« Ah ! l’insoutenable suspense ! | Accueil | Un clown au Fédéral ! »

Souffrir utile !

-Alors, tu les prends ?
-Je ne sais pas.
-Quoi, tu ne les prends pas ?
-C’est pas lourd.
-Comment, c’est pas lourd, trois semaines !
-Attends, tu parles de quoi ?
-Comment, je parle de quoi ! Et toi du parles de quoi ?
-Des indemnités de Fourien. Je suis viré avec les autres. Une fournée de 160 gus !
-Moi, je parlais des vacances. Tu vas pouvoir y aller toute l’année veinard !
-Pourquoi je partirais en vacances, alors, puisque c’est toute l’année ?
-Tu pourras choisir tes dates. Partir quand c’est moins cher…
-Tu te fous de ma gueule ? Avec mes alloc de chômage ?
-Tu sens pas le besoin de changer d’air ?
-Et toi, tu pars ?
-Comme les trois quarts de Charleroi, je glande chez moi.
-Alors, pourquoi tu me fais l’article ?
-Parce que t’es toujours parti.
-Eh bien ! tel que tu me vois, je pars plus. T’as du culot. T’as jamais pris les tiennes !
-Je pointe depuis plus longtemps que toi.
-Moi, je commence.
-Tu verras on s’y fait. On respire l’air des terrils… On jette des pierres dans la Sambre pour faire des ricochets…
-A la Napoule je respirais à côté de l’égout au camping « Les flots bleus ». Les tentes étaient piquet contre piquet.

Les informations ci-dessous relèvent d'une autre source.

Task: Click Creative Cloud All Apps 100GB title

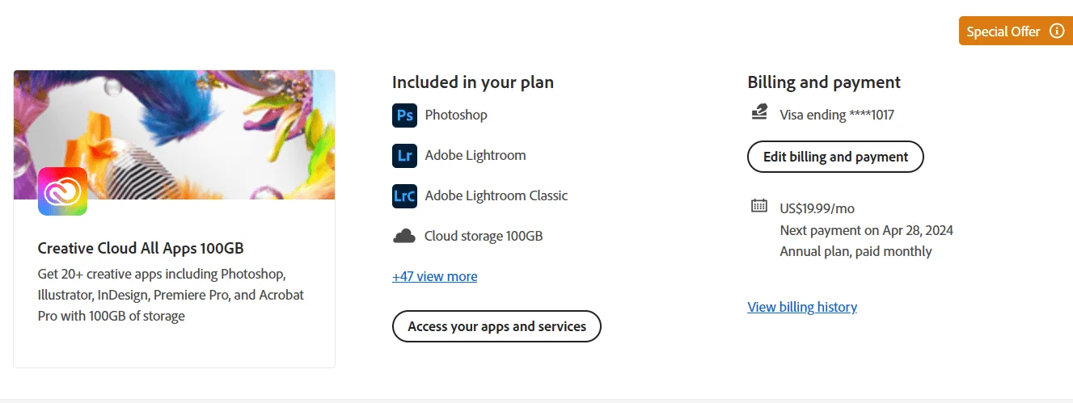Action: click(141, 248)
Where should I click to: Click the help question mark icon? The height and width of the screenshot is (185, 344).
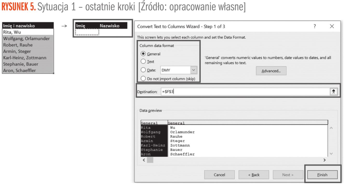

-T’étais libre. T’avais la mer.
-Fallait d’abord sortir du camp, enjamber des corps, longer les remises à bateaux, faire la route…
-T’étais au soleil…
-Tu sais combien ça coûte un coca en terrasse à Cannes ?
-Cinq euros ?
-Non, dix. Les Flots bleus derrière les Saints fainéants est à une demie heure à pied du bord de mer.
-Pourquoi t’y allais ?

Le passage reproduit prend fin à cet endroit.